S&P Affirms Varsity Brands’ Debt Ratings
S&P likewise affirmed its ratings on Varsity Brands following news of add-on debt issuance.
S&P said, “We view the acquisition as a positive in terms of growth and diversification as it will improve Varsity’s position in a complementary segment in which it is currently under-indexed. Additionally, Varsity currently has limited scale in the club and select space, and the acquisition of the Target, which has a well-established footprint in this space, will meaningfully enhance Varsity’s position. Moreover, we believe Varsity could leverage the Target’s strong presence in club into other sports, providing further diversification. We also expect Varsity to realize cost synergies through the integration of shared services and supply chain optimization by leveraging its larger scale following the transaction.

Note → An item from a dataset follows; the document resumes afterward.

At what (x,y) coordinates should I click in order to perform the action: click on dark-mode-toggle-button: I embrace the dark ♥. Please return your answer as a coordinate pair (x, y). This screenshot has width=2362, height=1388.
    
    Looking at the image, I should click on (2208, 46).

“That said, the modest increase in scale does not affect our view of its business risk profile. The Target’s revenue and EBITDA base represent about 9 percent and 7 percent of Varsity’s existing business, respectively. Varsity does not anticipate material integration risks, as the Target’s existing senior management will remain invested in the business through rolled-over equity, and its sales is managed by a small team of territory managers (as opposed to Varsity’s larger salesforce) who are largely tenured in the business.

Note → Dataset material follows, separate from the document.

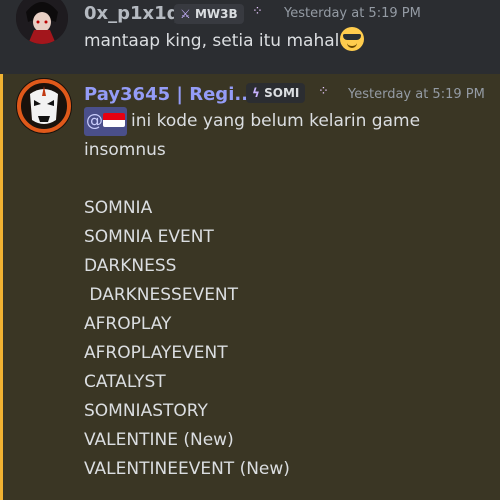 This screenshot has width=500, height=500. Describe the element at coordinates (162, 295) in the screenshot. I see `code-line: DARKNESSEVENT` at that location.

“We expect pro forma leverage to be elevated at approximately 6.6x following the acquisition. However, we anticipate gradual deleveraging over the coming years as the company realizes run-rate benefits from the acquisition and continues to expand organic earnings. We estimate Varsity ended 2025 with adjusted leverage of about 5.9x, slightly higher than our prior 5.7x estimate, driven by incremental ABL borrowings to fund acquisitions during 2025.
“We estimate Varsity’s revenue and EBITDA grew approximately 8 percent and 10 percent in 2025, respectively, with support from continued growth at BSN. This reflects strong sports participation trends, growth in higher-margin private label and licensing businesses, and strong technological and supply chain capabilities. The company’s Spirit segment also expanded, through higher apparel sales volume and increased camps and competition registrations. We expect the company to sustain mid-single-digit organic revenue growth, which should support gradual deleveraging.
“That said, revenue remains meaningfully exposed to the discretionary nature of BSN’s sports apparel and equipment business, as well as Spirit’s cheerleading uniforms, camps, and competitions business. In addition, the company relies heavily on school athletic budgets and parent booster clubs for revenue growth. While our economists forecast U.S. real GDP growth of 2 percent in 2026, we believe consumers could rein in spending should economic conditions weaken.
“We expect Varsity will remain highly acquisitive, though not at a scale comparable to this transaction. We also expect the company to continue generating positive FOCF net of annual capital expenditures. Varsity spent approximately $90 million in 2025 on acquisitions, and we anticipate acquisition spending will remain at similar levels in 2026, in addition to the acquisition of the Target. We expect continued expansion through bolt-on acquisitions of smaller sports equipment and apparel dealers and businesses that supply dance studios, consistent with the company’s 2025 acquisition activity.”